Site do jornalista e roteirista Eduardo Fernandes

Quem ainda quer escrever na Internet?

Imagem: MidJourney. Escrever para a internet era melhor no começo dos anos 2000, certo? Nah. Eu é que tinha 20 anos naquela época. Esse é mais um exemplo da chamada Lei Lebowitz, “sistematizada” pela comediante norte-americana Fran Lebowitz. Segundo ela, nossas descrições do passado são diretamente influenciadas pela idade. Se, aos 20, fomos energéticos e dinâmicos, tendemos a considerar o ambiente como… energético e dinâmico.

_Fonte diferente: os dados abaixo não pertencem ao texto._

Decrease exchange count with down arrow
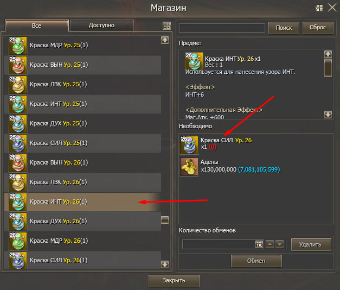Viewport: 340px width, 290px height. click(279, 244)
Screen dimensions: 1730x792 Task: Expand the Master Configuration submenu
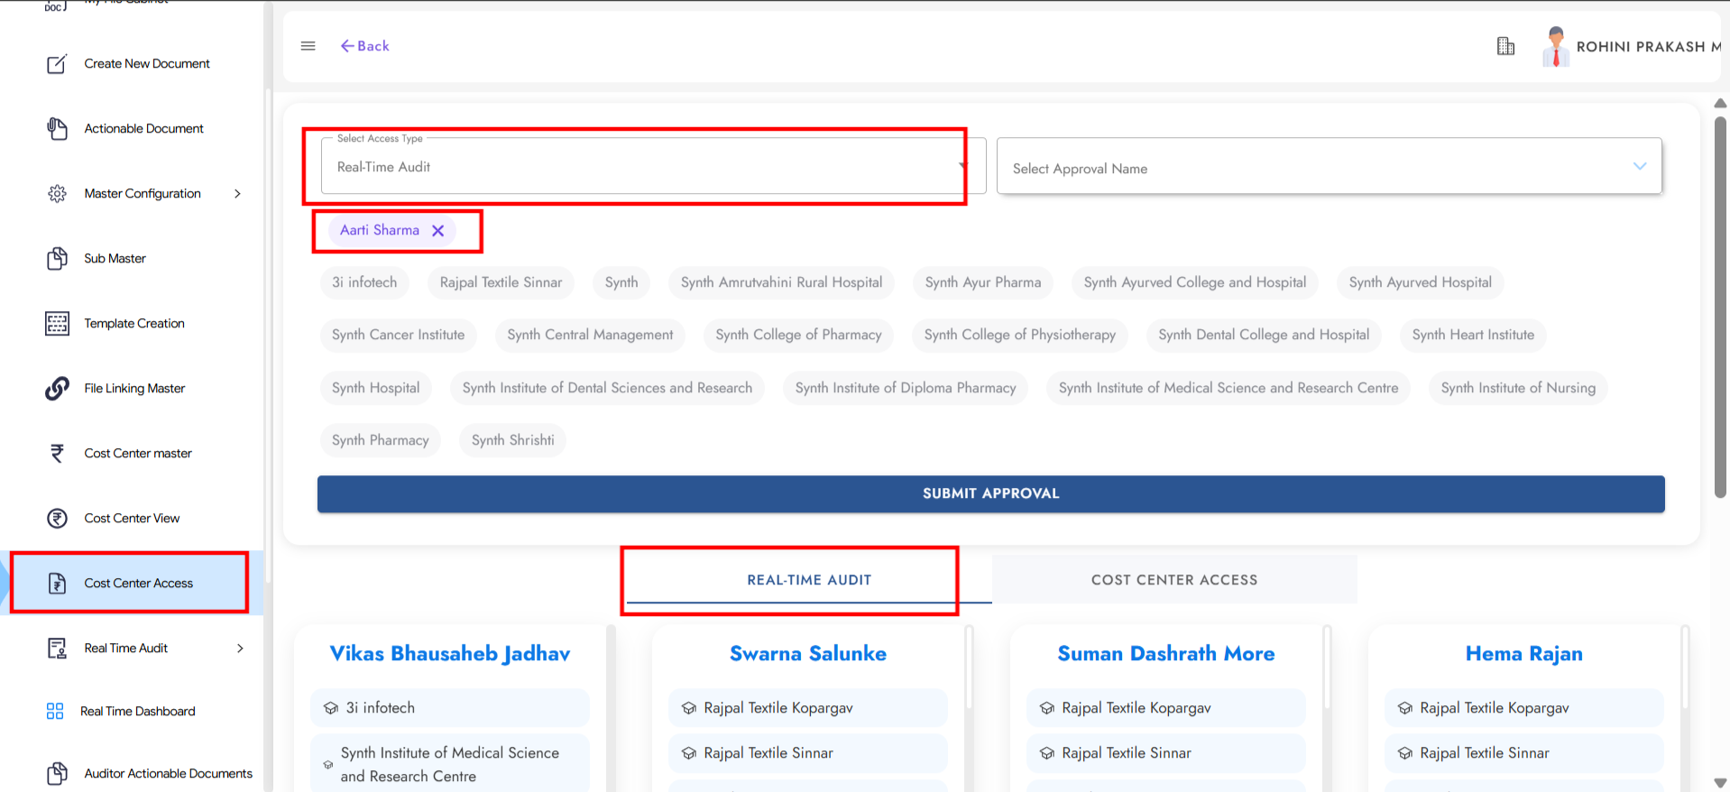pyautogui.click(x=238, y=194)
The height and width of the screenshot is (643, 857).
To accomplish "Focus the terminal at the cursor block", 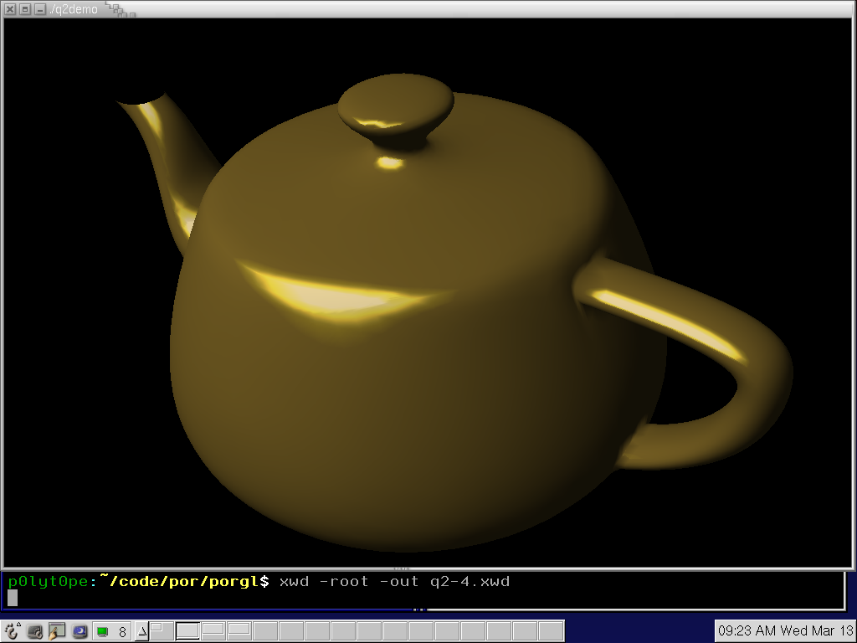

Especialmente quando não estamos mais tão empolgados. Ainda assim, a produção de conteúdo online era mesmo diferente há 15 anos. Ou até há 5. Na verdade, já deve ter mudado mais um pouco, desde que você começou a ler este texto. O problema é que as mudanças não são tão diversificadas quanto parecem. Elas orbitam em torno de um só buraco negro, o do capitalismo. Que, você sabe, não é só um sistema econômico. É uma construção civilizatória, com valores, expectativas, esperanças e medos muito particulares. No começo dos anos 2000, a internet foi (um tanto ingenuamente) associada ao ativismo de esquerda. Era a época das raves, da revista Mondo 2000, da realidade virtual, de Hakim Bey, da Operação…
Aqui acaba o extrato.